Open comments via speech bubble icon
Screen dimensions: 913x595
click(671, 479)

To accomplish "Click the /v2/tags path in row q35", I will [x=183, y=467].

● ● ●

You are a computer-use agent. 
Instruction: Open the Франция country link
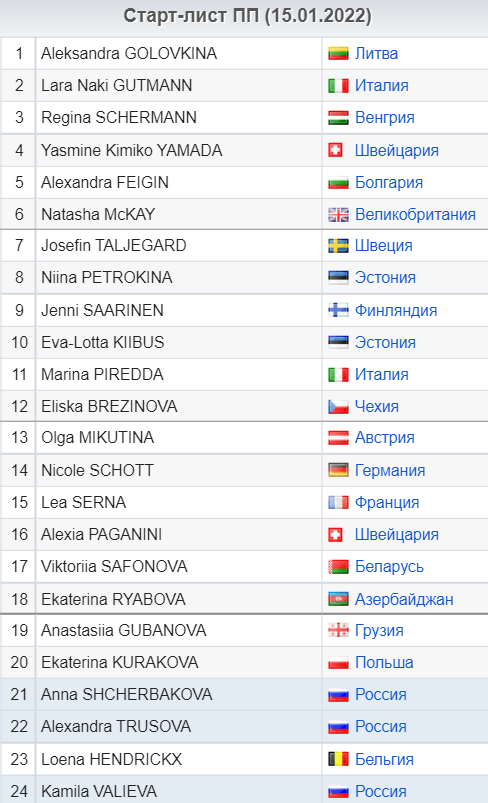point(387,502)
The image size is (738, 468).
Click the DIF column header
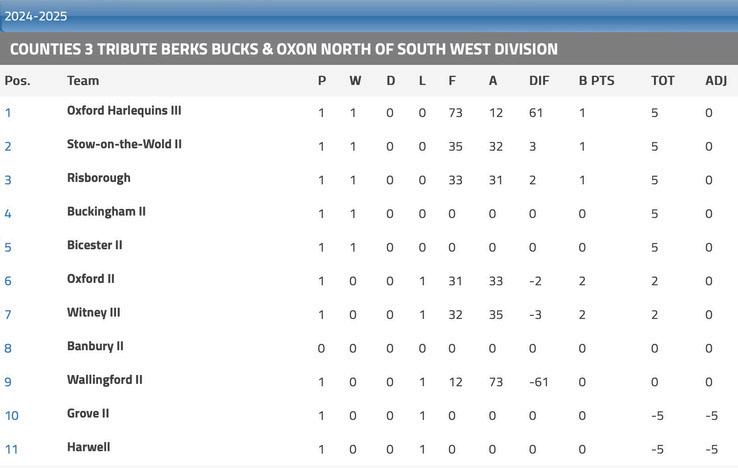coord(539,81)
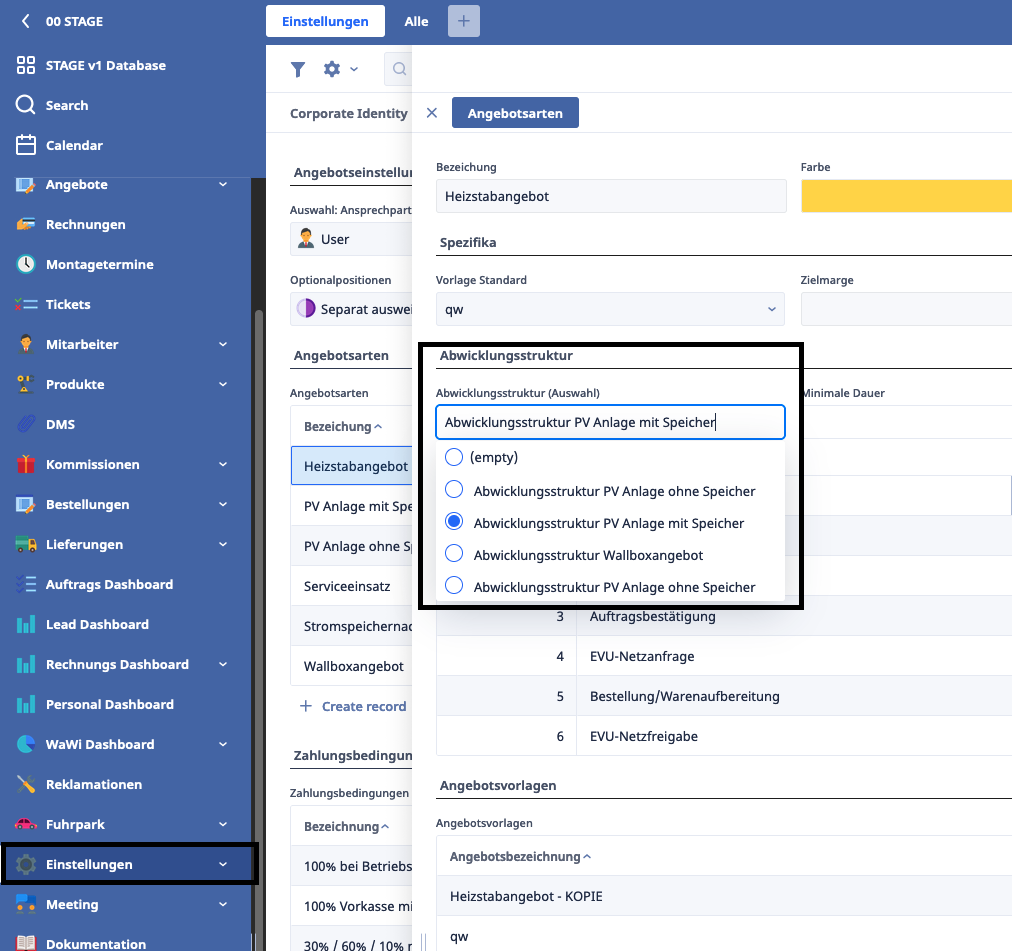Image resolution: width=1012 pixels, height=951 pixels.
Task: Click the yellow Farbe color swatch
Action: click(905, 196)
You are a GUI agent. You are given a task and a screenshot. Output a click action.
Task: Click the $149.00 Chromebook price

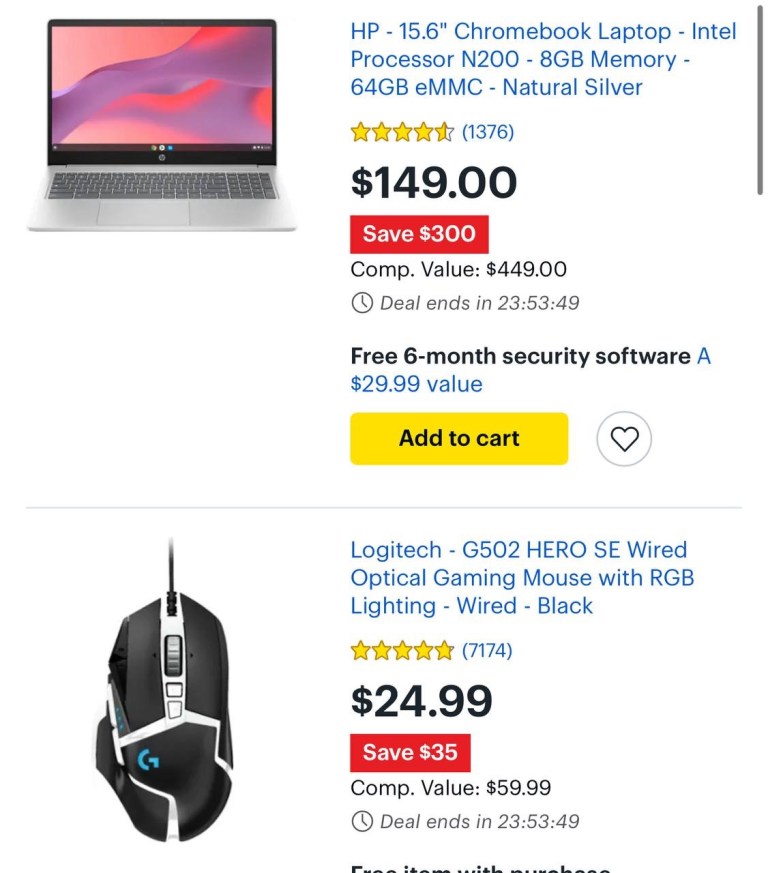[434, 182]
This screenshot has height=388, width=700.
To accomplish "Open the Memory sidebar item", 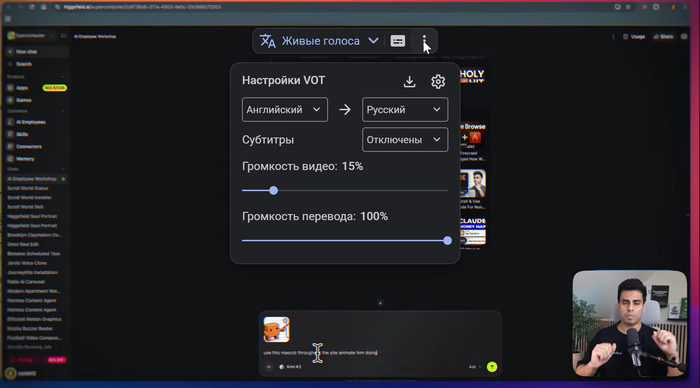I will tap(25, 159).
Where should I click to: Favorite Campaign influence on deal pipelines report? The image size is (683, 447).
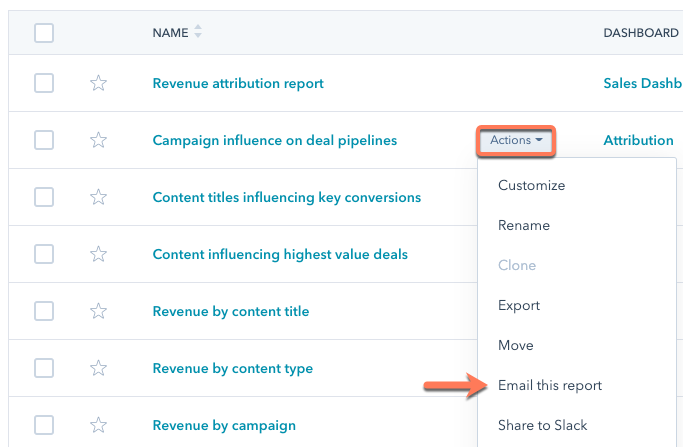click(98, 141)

● ● ●

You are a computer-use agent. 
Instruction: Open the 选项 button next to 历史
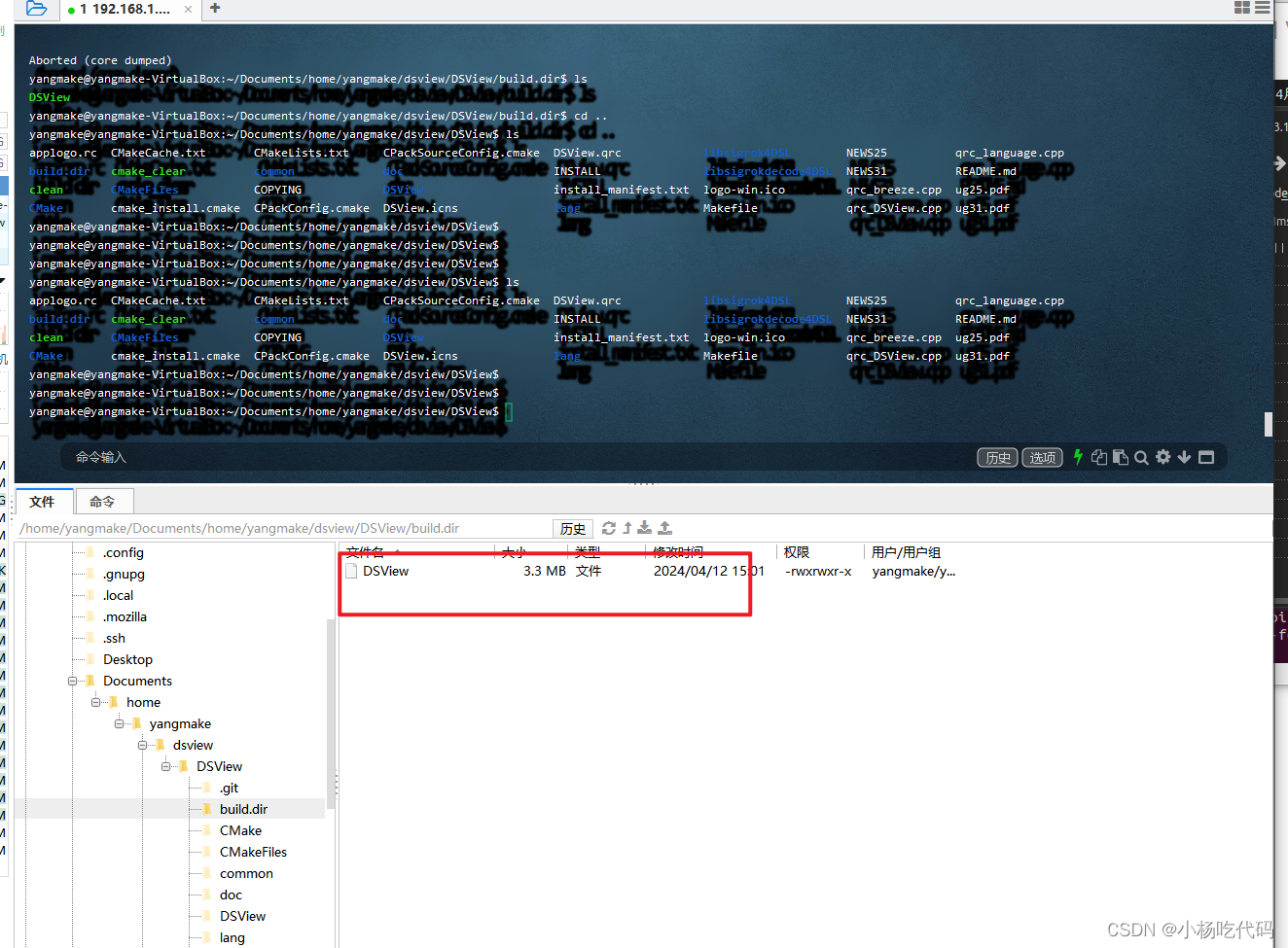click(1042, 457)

● ● ●

Find the word "screenshot" in the entries above and gather every line that holds it.

You are a GUI agent. You are given a task and a screenshot. Output a click action.
This screenshot has height=388, width=700.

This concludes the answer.